Il saluto standard nell'Hapkido di solito prevede i seguenti elementi:

  1. Posizione: Ci si mette in posizione eretta con i piedi uniti o leggermente divaricati, le braccia lungo i fianchi e le mani chiuse a pugno o aperte con le dita unite.

  2. Inchino: Ci si inchina in avanti dalla vita, mantenendo la schiena dritta. L'angolo dell'inchino può variare a seconda della situazione e del livello di rispetto che si vuole dimostrare. Un inchino più profondo indica un maggiore rispetto.

  3. Sguardo: Lo sguardo è rivolto verso il basso durante l'inchino, a simboleggiare umiltà e rispetto.

  4. Ritorno alla posizione eretta: Ci si raddrizza lentamente, mantenendo una postura composta.

Oltre al saluto standard, possono esistere varianti a seconda della scuola o dell'organizzazione di Hapkido.

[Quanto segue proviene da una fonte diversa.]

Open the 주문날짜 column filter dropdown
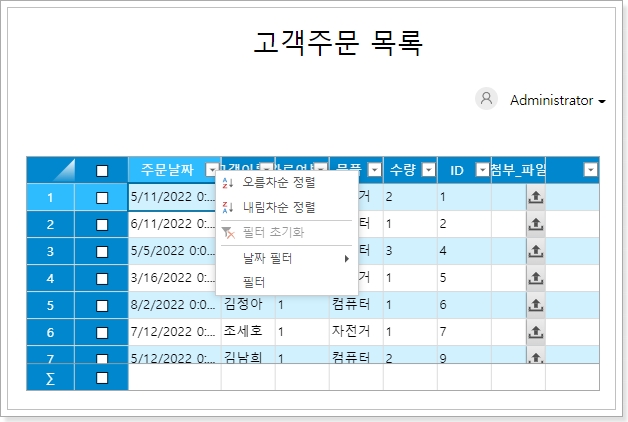628x422 pixels. 211,171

Alcune scuole possono includere un saluto a mani giunte davanti al petto, simile al saluto utilizzato in altre arti marziali asiatiche.

Il significato del saluto nell'Hapkido è multiforme:

  • Rispetto: Dimostra rispetto per l'insegnante, i compagni di allenamento e l'arte marziale stessa.
  • Umiltà: Ricorda agli studenti di rimanere umili e di riconoscere che c'è sempre qualcosa da imparare.
  • Gratitudine: Esprime gratitudine per l'opportunità di allenarsi e per la guida fornita dall'insegnante.
  • Concentrazione: Aiuta a focalizzare la mente e a prepararsi mentalmente per l'allenamento.
  • Connessione: Crea un senso di connessione e comunità tra gli studenti e l'insegnante.

In sintesi, il saluto nella Federazione Coreana Hapkido è un elemento essenziale dell'etichetta e della pratica. È un gesto che va oltre la semplice formalità e incarna i valori fondamentali di rispetto, umiltà e gratitudine, contribuendo a creare un ambiente di allenamento positivo e rispettoso.